Transcality’s solution allowed the automated creation of a detailed and fully calibrated multimodal mesoscopic simulation model, the digital twin, based on the integrated data. This model provided a more granular view of public transport usage such as passenger-specific origin-destination tables and ensures seamless integration into MVG’s existing data flow.

The digital twin allows for scenario management and traffic flow forecasting. It enables to visualise historical, current, and forecasted traffic conditions, providing deep insights into travel behaviour.

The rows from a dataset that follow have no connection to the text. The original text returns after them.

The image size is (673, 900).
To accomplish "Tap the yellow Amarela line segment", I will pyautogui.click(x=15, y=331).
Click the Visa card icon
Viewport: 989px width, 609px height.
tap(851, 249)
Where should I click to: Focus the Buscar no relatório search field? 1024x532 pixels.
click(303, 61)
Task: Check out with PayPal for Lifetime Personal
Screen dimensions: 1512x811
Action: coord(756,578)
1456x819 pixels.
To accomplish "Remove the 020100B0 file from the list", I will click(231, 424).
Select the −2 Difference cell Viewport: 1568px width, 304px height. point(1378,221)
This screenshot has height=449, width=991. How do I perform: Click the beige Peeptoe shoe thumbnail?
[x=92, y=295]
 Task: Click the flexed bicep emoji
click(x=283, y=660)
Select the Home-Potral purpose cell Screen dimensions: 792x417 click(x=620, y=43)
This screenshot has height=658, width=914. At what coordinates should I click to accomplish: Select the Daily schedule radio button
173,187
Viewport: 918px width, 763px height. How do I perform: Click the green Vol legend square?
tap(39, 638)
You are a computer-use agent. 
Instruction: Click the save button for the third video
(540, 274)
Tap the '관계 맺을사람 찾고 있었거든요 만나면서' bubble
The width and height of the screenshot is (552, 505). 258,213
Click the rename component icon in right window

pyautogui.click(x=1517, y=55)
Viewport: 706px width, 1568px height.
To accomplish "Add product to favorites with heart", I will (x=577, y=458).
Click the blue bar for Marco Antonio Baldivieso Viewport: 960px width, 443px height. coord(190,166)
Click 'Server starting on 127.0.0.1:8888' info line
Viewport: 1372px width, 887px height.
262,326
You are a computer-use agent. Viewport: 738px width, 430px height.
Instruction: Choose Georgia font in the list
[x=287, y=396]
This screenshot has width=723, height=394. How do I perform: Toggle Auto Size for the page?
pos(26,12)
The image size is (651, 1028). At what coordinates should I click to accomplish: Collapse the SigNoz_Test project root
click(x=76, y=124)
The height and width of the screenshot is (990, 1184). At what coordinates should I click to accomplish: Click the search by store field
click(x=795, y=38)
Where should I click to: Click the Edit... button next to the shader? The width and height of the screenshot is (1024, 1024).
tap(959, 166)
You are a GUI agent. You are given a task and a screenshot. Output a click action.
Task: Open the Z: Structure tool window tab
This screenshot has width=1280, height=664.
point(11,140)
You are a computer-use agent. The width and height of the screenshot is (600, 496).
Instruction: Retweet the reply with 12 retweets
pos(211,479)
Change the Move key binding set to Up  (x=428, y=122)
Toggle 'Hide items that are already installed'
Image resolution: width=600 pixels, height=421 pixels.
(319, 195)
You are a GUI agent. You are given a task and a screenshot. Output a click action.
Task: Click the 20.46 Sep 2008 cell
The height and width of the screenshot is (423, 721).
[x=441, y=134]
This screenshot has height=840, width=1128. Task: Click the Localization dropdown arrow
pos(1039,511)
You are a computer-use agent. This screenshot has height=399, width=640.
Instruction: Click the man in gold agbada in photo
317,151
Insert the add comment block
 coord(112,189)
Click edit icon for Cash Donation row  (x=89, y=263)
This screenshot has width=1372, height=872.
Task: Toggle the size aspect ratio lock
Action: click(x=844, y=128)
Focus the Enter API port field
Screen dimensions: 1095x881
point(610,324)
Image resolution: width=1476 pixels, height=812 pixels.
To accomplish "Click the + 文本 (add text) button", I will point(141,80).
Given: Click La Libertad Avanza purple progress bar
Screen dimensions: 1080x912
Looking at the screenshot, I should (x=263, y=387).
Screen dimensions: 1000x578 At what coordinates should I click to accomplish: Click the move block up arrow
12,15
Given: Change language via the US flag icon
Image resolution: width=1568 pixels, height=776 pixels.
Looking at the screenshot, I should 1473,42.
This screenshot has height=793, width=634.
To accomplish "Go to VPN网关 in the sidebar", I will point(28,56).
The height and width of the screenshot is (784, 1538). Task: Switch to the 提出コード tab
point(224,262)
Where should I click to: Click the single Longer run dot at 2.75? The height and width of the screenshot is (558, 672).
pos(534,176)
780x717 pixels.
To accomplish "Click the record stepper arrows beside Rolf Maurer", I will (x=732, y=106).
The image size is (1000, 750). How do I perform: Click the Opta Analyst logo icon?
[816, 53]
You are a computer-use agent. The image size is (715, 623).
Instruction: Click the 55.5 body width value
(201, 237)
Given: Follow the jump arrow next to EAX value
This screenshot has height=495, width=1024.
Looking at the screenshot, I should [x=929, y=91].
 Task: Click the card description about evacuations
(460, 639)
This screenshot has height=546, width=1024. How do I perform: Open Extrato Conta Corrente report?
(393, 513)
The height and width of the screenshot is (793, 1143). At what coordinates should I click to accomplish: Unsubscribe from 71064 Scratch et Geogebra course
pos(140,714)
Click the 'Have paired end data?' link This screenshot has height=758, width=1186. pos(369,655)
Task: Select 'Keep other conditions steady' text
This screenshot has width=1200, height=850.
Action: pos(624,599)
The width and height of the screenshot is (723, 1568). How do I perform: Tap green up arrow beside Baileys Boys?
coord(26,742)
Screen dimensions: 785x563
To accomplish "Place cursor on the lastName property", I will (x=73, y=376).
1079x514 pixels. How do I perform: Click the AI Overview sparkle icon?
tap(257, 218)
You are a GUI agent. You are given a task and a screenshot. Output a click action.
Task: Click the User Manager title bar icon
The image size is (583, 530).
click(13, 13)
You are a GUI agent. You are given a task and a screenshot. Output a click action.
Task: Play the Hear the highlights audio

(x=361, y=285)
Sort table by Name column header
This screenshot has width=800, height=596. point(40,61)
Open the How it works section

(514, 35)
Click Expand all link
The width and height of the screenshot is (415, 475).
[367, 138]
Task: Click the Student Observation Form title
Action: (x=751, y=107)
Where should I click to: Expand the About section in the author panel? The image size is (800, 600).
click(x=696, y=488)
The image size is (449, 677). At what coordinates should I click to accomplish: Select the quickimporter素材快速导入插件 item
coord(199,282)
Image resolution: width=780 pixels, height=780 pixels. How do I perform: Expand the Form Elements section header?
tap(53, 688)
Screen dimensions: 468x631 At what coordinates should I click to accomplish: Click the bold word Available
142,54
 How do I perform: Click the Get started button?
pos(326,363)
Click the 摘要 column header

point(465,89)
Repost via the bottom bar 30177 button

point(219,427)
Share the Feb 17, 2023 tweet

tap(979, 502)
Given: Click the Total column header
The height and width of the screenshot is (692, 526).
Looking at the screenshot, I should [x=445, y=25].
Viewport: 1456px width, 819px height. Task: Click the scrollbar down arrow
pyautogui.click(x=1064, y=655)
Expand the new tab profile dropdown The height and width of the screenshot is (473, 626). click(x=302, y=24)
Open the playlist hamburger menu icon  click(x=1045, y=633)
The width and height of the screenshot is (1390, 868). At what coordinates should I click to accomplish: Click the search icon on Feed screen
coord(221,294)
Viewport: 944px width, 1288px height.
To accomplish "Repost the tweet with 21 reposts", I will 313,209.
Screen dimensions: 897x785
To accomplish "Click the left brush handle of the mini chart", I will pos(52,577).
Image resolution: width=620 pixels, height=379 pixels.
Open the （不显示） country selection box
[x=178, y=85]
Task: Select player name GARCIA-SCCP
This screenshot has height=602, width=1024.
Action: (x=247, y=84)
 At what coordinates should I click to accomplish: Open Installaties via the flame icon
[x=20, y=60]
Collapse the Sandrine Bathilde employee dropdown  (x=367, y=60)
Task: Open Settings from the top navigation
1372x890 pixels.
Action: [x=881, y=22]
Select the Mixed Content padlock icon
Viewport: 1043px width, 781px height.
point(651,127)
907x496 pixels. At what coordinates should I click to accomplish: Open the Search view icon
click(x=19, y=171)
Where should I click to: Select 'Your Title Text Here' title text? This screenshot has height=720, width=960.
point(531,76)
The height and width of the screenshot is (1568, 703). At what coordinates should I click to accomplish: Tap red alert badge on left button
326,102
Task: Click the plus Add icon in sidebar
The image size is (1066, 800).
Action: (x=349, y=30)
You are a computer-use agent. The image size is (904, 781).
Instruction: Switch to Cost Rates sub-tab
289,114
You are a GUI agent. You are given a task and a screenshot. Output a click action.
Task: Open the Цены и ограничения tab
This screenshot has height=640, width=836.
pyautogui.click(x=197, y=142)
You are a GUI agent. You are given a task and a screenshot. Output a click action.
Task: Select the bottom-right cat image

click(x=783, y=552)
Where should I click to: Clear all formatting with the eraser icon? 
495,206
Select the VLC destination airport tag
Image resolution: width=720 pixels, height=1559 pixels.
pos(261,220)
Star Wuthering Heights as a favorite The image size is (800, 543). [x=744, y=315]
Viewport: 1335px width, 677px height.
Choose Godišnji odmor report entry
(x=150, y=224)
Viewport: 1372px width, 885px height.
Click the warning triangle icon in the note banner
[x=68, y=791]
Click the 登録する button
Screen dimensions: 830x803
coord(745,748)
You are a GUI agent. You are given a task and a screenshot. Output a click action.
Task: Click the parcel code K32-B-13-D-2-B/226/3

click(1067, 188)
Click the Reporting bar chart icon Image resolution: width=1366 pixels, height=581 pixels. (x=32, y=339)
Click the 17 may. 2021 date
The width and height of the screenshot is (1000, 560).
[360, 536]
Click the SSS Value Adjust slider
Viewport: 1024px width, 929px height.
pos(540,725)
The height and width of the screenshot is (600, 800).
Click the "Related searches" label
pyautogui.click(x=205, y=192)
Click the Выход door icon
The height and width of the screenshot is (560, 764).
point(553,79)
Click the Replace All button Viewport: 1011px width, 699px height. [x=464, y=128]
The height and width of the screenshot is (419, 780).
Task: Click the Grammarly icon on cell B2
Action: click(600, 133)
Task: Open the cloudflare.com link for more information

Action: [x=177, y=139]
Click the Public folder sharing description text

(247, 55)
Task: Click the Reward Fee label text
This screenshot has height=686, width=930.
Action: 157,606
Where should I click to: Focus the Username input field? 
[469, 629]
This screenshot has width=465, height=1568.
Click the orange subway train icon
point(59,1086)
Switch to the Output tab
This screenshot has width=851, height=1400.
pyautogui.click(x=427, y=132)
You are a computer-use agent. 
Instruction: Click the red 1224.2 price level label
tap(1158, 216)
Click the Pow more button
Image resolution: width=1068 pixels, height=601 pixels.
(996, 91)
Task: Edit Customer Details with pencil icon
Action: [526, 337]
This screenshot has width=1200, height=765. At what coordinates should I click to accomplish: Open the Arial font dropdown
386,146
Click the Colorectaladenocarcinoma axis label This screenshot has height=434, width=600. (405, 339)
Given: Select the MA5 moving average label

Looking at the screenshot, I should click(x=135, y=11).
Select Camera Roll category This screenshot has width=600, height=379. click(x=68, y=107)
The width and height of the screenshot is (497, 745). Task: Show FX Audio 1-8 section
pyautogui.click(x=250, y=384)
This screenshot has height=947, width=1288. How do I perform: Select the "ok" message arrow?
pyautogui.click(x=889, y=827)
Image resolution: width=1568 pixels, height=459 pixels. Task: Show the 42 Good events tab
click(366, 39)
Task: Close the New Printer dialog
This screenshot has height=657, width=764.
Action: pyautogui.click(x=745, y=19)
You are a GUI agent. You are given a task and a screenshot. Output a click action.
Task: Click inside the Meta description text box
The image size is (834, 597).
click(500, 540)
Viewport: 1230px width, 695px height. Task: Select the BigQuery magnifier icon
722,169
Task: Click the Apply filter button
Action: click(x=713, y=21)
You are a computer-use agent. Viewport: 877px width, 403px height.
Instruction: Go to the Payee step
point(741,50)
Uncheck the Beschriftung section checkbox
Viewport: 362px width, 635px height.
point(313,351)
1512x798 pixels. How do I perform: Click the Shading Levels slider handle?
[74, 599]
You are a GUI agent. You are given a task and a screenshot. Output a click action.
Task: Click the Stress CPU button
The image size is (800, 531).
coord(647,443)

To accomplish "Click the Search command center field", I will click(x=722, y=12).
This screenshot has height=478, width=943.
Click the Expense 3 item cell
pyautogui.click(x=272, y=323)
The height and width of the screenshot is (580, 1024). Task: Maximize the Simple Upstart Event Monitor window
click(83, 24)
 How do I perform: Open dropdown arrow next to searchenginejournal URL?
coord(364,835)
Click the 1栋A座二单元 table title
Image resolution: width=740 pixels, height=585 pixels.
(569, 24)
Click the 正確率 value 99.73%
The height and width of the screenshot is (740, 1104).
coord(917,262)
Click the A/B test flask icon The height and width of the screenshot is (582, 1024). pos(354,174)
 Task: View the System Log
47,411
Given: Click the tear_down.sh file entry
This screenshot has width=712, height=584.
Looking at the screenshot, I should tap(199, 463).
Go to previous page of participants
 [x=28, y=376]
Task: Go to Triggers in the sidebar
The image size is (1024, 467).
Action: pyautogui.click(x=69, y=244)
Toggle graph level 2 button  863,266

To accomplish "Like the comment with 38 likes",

Dashboard of a mobility measurement tool

Making an impact

The deployment of the digital twin for Munich has yielded significant results:

  • Enhanced understanding of travel behaviour: The model provided detailed insights into how many people travel, at what times of day, and via which modes of transportation. This information is invaluable for optimising public transport services and encouraging the use of environmentally friendly options.
  • Improved planning and operations: By forecasting traffic flows and visualising different scenarios, the digital twin aids in better planning and operational decision-making. This leads to more efficient use of resources and improved service for passengers.
  • Data-driven decision making: The integration of various data sources and the development of a robust mesoscopic model enable SWM and the City of Munich to make informed decisions based on accurate and comprehensive data.
  • The passenger counts were automated from MVG including bus, tram and metro in Munich
  • Weather data was monitored on an hourly basis 
3,000
Public transport stops were modelled
82,000
Road segments were analysed
43,000
Nodes were analysed
4,000
Signalised intersections from analysed nodes
A passenger is looking into a paper map in a train station

Lessons learnt

For the success of this project, several circumstances were key:

  • Sufficient historical data on passenger counts across the entire public transport fleet over a long period of time was  provided by MVG.
  • Development of a concept that meets the requirements of the city. Thanks to the great communication between the involved parties, meeting the requirements was successful.
  • Development of a concept that can be transferred to other cities. This was achieved by relying on openly available data and tools.